Photo/Illutration The Kazu I tour boat in Shari, Hokkaido, on May 26 after it was raised from the seabed (Asahi Shimbun file photo)

Crew members guided the Kazu I tour boat into dangerous waters that poured through a flawed hatch on the deck and caused the vessel to sink in Hokkaido in April, investigators said.

In a report released on Dec. 15, the Japan Transport Safety Board, which has analyzed the salvaged vessel, tried to explain what likely occurred in the disaster that left 24 passengers and two crew members either dead or missing.

The boat left from the Utoro fishing port in Shari around 10 a.m. for a three-hour tour along the Shiretoko Peninsula in eastern Hokkaido on April 23.

It sank at a point near Kahuni Falls, about 14 kilometers southwest of Cape Shiretoko, while it was heading back to Utoro port.

The report disclosed records of a mobile phone conversation between a passenger and a relative between 1:21 p.m. and 1:26 p.m. It was the last communication from the boat that investigators could confirm.

“The boat is taking on water, and it is now up to my feet,” the passenger said in the call. “It’s impossible to swim in this water; it’s way too cold. I can’t jump into (the sea), either.”

Waves near Cape Shiretoko were estimated at more than 1 meter high, but they reached in excess of 2 meters high near Kashuni Falls, according to the report.

The report noted the Kazu I was built only for voyages in gentler seas.

“Moving ahead would become extremely difficult for this vessel in waves of more than 1 meter,” said a board official who was involved in the investigation. “If the crew had been able to think more calmly, they would have known the waves would get higher and higher if they tried to return to the original port.
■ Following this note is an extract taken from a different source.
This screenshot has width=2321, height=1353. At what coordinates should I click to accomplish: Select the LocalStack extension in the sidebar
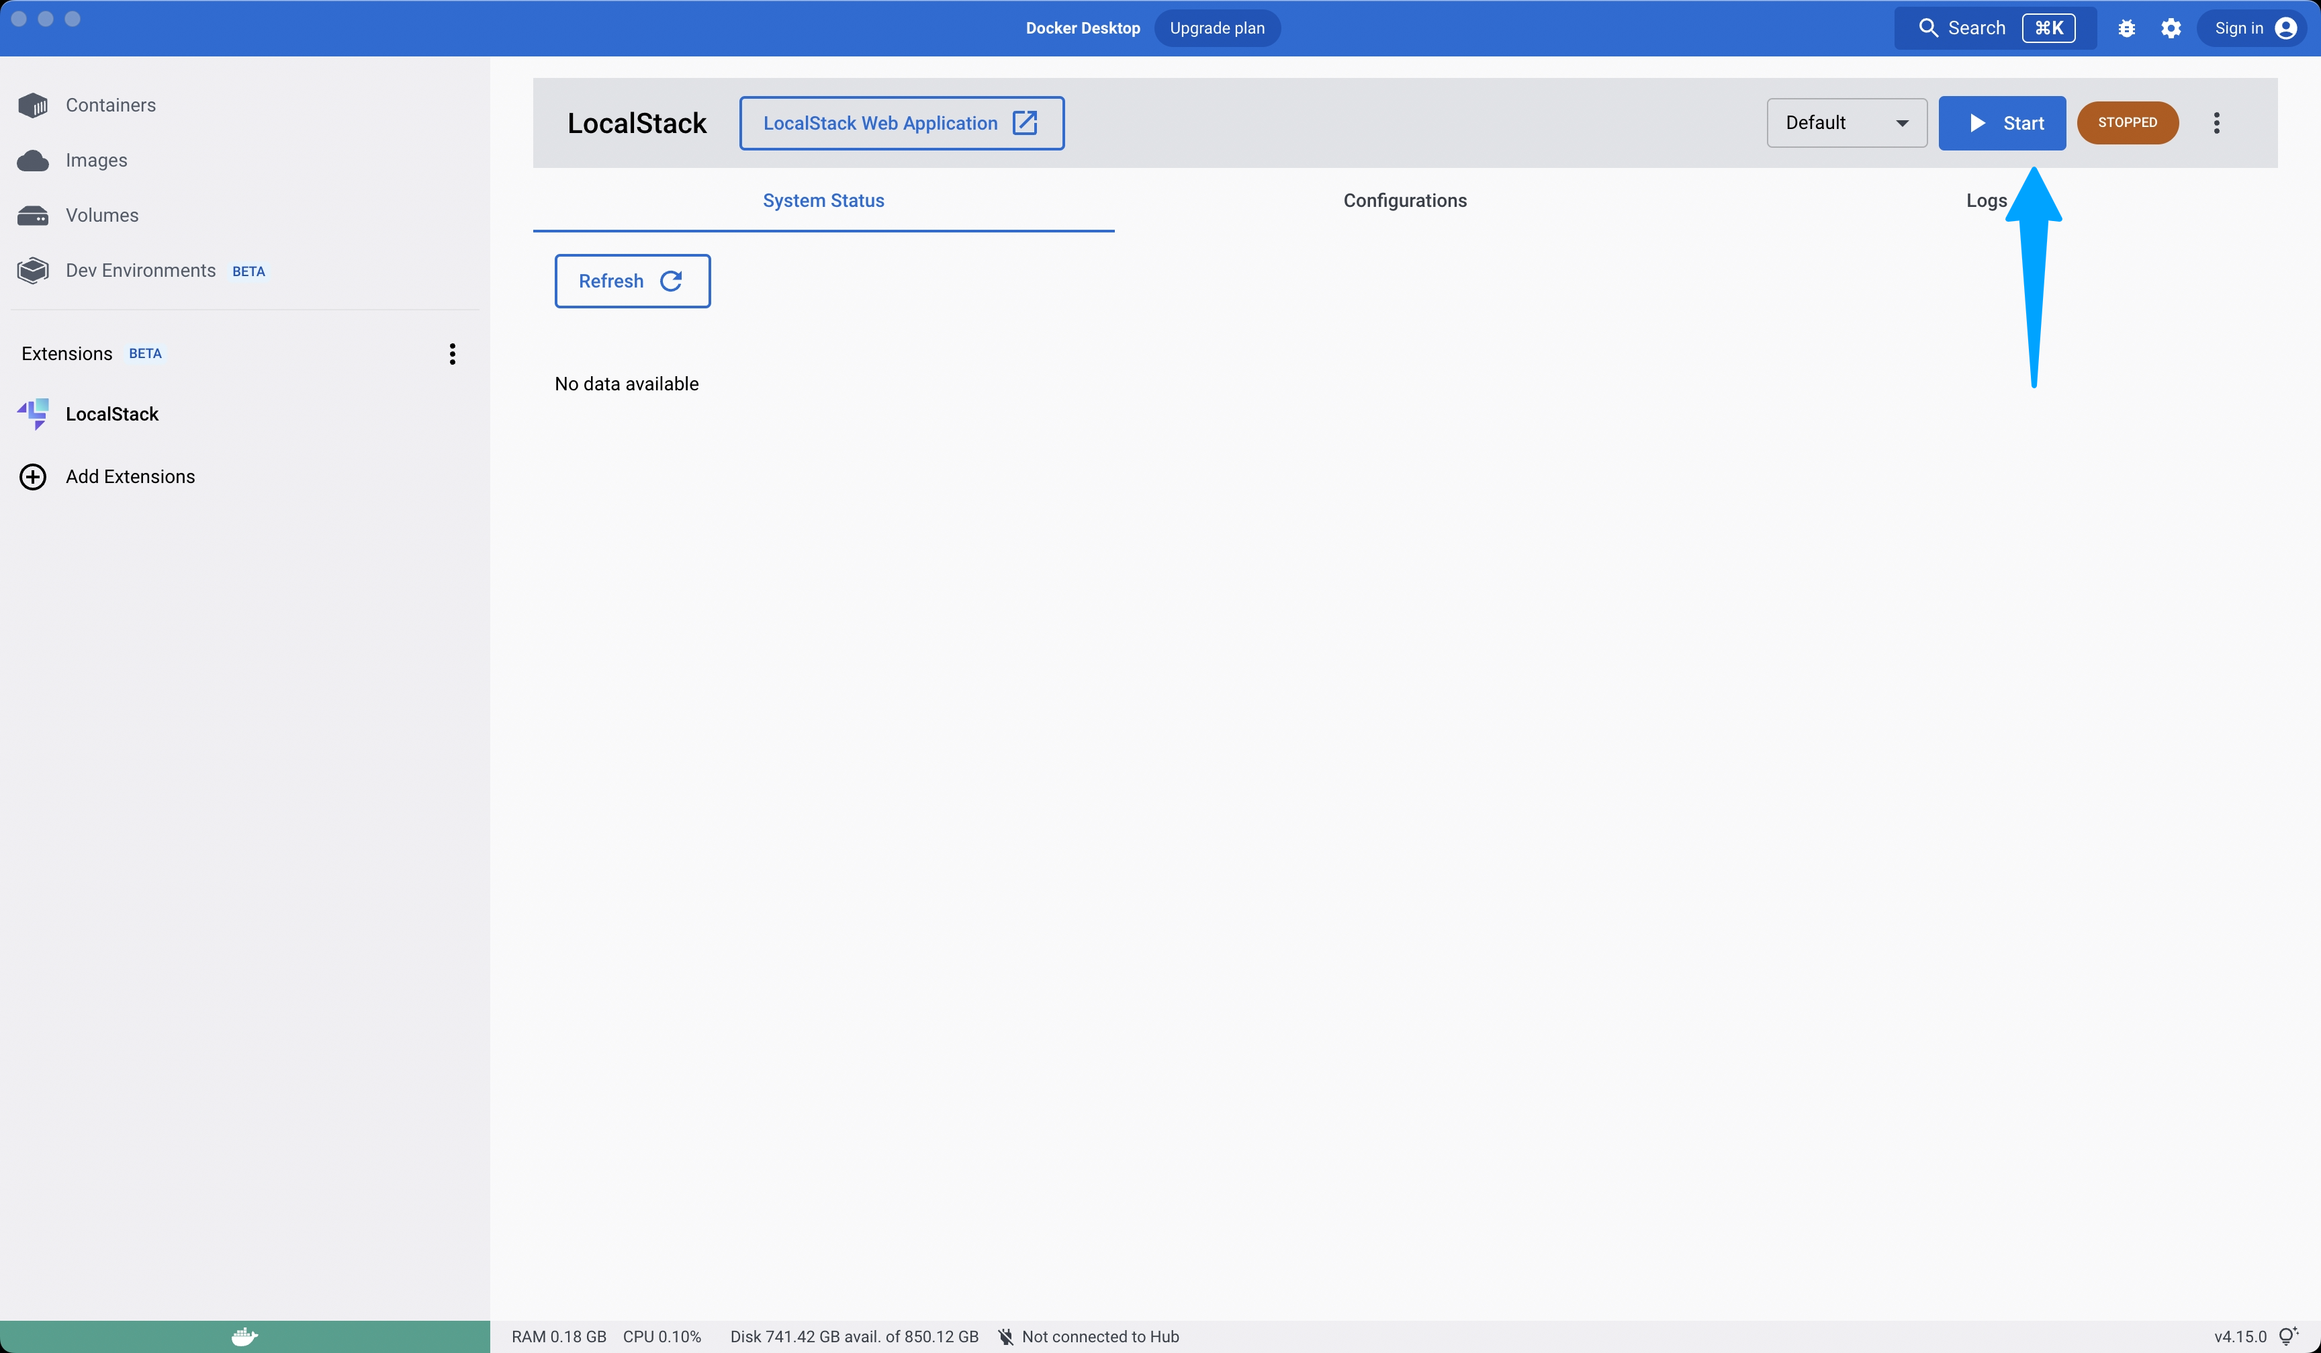point(111,414)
“The crew should have gone to a harbor of refuge near Cape Shiretoko to take shelter.”

The report said an attachment that fastens the cover to the hatch was worn out. As a result, the hatch was “presumably not tightly closed.”

As the boat continued rolling in the rough waves, the hatch’s cover opened, “allowing a huge amount of seawater to flood the bow compartment,” the report said.

The cover eventually was ripped off the hatch and smashed a glass window in the passengers’ compartment, resulting in the inundation of the cabin, the report said.